HERE ARE YOUR INSTRUCTIONS, CROWLEY
And suddenly he knew. He hated that. They could just as easily have told him, they didn't suddenly have to drop chilly knowledge straight into his brain. He had to drive to a certain hospital.
"I'll be there in five minutes, lord, no problem."
GOOD. I see a little silhouetto of a man scaramouche scaramouche will you do the fandango . . .
Crowley thumped the wheel. Everything had been going so well, he'd had it really under his thumb these few centuries. That's how it goes, you think you're on top of the world, and suddenly they spring Armageddon on you. The Great War, the Last Battle. Heaven versus Hell, three rounds, one Fall, no submission. And that'd be that. No more world. That's what the end of the world meant. No more world. Just endless Heaven or, depending who won, endless Hell. Crowley didn't know which was worse.

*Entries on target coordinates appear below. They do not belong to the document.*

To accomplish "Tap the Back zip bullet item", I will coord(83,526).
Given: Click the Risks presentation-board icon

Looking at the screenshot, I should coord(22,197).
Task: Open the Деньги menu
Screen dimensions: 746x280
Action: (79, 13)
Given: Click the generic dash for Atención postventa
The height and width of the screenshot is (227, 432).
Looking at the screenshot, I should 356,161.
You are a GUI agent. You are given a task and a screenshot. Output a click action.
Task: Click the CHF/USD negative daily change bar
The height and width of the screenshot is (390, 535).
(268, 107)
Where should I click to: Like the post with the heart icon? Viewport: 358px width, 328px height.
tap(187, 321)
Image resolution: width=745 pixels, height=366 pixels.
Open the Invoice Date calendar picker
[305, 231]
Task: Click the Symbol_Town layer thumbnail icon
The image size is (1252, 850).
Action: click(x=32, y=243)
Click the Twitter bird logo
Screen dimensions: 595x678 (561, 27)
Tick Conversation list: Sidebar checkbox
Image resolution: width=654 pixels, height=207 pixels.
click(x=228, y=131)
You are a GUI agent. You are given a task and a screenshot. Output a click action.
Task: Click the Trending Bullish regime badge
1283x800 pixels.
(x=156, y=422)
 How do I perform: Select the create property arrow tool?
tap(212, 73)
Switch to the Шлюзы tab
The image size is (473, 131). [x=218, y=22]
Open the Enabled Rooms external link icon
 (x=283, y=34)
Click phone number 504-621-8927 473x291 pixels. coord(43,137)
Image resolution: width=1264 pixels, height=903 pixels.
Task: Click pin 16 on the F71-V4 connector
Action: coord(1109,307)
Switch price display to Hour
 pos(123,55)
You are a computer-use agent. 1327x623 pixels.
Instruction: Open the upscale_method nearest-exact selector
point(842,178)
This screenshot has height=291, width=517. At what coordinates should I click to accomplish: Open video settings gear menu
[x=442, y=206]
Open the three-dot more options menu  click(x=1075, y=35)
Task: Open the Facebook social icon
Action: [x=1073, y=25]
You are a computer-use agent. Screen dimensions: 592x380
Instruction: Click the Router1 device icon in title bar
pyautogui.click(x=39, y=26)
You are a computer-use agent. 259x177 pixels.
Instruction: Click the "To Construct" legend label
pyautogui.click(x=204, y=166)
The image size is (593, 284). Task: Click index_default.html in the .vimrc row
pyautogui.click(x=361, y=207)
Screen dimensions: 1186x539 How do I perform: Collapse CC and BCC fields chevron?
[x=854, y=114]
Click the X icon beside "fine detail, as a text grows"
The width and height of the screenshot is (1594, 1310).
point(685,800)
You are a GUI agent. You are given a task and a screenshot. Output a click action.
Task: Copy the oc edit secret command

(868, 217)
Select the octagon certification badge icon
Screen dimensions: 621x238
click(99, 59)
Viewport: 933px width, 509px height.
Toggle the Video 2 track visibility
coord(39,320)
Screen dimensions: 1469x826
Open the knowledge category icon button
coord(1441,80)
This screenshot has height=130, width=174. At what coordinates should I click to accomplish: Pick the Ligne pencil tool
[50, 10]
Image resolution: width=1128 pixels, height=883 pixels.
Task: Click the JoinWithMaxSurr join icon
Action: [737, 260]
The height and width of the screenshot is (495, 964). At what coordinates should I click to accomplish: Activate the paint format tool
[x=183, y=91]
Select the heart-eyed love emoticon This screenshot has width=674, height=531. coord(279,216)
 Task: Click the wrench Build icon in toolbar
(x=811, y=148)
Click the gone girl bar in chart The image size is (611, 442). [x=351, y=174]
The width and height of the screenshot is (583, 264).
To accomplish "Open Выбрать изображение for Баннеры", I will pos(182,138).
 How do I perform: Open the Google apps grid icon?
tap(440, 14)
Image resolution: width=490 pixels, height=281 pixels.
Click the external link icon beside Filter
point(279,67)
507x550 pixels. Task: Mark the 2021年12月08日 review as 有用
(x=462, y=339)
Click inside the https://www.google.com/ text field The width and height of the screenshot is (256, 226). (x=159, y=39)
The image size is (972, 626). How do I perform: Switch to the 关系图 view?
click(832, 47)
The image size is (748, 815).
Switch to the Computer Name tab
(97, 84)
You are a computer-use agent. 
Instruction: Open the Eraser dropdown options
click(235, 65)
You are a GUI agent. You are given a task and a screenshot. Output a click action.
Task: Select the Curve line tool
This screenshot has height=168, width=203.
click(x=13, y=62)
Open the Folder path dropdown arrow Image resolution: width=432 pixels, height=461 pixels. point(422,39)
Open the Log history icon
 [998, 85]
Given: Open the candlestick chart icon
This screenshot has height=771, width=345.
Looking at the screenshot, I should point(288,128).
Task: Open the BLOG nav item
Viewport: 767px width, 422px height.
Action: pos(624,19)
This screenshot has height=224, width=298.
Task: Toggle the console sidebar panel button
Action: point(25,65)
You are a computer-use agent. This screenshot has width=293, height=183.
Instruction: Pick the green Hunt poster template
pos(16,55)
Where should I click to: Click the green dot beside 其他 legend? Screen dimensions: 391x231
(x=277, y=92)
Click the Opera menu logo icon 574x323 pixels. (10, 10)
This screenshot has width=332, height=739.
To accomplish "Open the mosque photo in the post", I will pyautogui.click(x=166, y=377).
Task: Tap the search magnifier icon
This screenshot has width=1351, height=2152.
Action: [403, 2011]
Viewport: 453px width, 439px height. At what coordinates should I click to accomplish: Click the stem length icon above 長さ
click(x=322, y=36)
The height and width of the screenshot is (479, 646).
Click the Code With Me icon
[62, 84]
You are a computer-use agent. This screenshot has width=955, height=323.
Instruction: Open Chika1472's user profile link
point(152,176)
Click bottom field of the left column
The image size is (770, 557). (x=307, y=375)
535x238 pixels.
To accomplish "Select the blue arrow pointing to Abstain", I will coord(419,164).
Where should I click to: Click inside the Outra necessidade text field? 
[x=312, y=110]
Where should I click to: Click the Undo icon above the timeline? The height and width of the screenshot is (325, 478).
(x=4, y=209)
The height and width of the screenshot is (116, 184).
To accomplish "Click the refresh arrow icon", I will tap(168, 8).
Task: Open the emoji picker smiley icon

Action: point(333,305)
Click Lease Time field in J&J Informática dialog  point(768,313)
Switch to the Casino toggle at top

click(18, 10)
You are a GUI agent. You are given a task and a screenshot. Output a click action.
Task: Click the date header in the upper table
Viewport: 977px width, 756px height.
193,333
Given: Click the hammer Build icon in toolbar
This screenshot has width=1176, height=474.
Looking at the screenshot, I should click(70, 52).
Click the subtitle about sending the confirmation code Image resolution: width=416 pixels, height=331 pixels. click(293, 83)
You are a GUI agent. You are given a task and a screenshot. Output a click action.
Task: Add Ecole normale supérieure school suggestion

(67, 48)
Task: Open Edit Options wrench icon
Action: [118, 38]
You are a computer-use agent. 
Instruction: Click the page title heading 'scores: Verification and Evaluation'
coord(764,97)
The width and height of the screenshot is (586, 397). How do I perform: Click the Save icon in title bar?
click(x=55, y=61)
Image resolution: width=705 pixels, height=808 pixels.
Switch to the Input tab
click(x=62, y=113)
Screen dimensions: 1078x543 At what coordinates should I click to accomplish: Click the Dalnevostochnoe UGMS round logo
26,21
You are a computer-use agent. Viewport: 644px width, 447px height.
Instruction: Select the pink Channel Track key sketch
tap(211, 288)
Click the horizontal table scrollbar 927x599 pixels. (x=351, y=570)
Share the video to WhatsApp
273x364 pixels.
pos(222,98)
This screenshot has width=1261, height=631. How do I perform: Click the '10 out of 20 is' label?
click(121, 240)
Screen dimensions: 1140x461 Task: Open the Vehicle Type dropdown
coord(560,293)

Well, Hell was worse, of course, by definition. But Crowley remembered what Heaven was like, and it had quite a few things in common with Hell. You couldn't get a decent drink in either of them, for a start. And the boredom you got in Heaven was almost as bad as the excitement you got in Hell.
But there was no getting out of it. You couldn't be a demon and have free will.
I will not let you go (let him go) . . .
Well, at least it wouldn't be this year. He'd have time to do things. Unload long‑term stocks, for a start.
He wondered what would happen if he just stopped the car here, on this dark and damp and empty road, and took the basket and swung it round and round and let go and . . .
Something dreadful, that's what.
He'd been an angel once. He hadn't meant to Fall. He'd just hung around with the wrong people.
The Bentley plunged on through the darkness, its fuel gauge pointing to zero. It had pointed to zero for more than sixty years now. It wasn't all bad, being a demon. You didn't have to buy petrol, for one thing. The only time Crowley had bought petrol was once in 1967, to get the free James Bond bullet‑hole‑in‑the‑windscreen transfers, which he rather fancied at the time.
On the back seat the thing in the basket began to cry; the air‑raid siren wail of the newly born. High. Wordless. And old.
– – -
It was quite a nice hospital, thought Mr. Young. It would have been quiet, too, if it wasn't for the nuns.
He quite liked nuns. Not that he was a, you know, left‑footer or anything like that. No, when it came to avoiding going to church, the church he stolidly avoided going to was St. Cecil and All Angels, nononsense C. of E., and he wouldn't have dreamed of avoiding going to any other. All the others had the wrong smell‑floor polish for the Low, somewhat suspicious incense for the High. Deep in the leather armchair of his soul, Mr. Young knew that God got embarrassed at that sort of thing.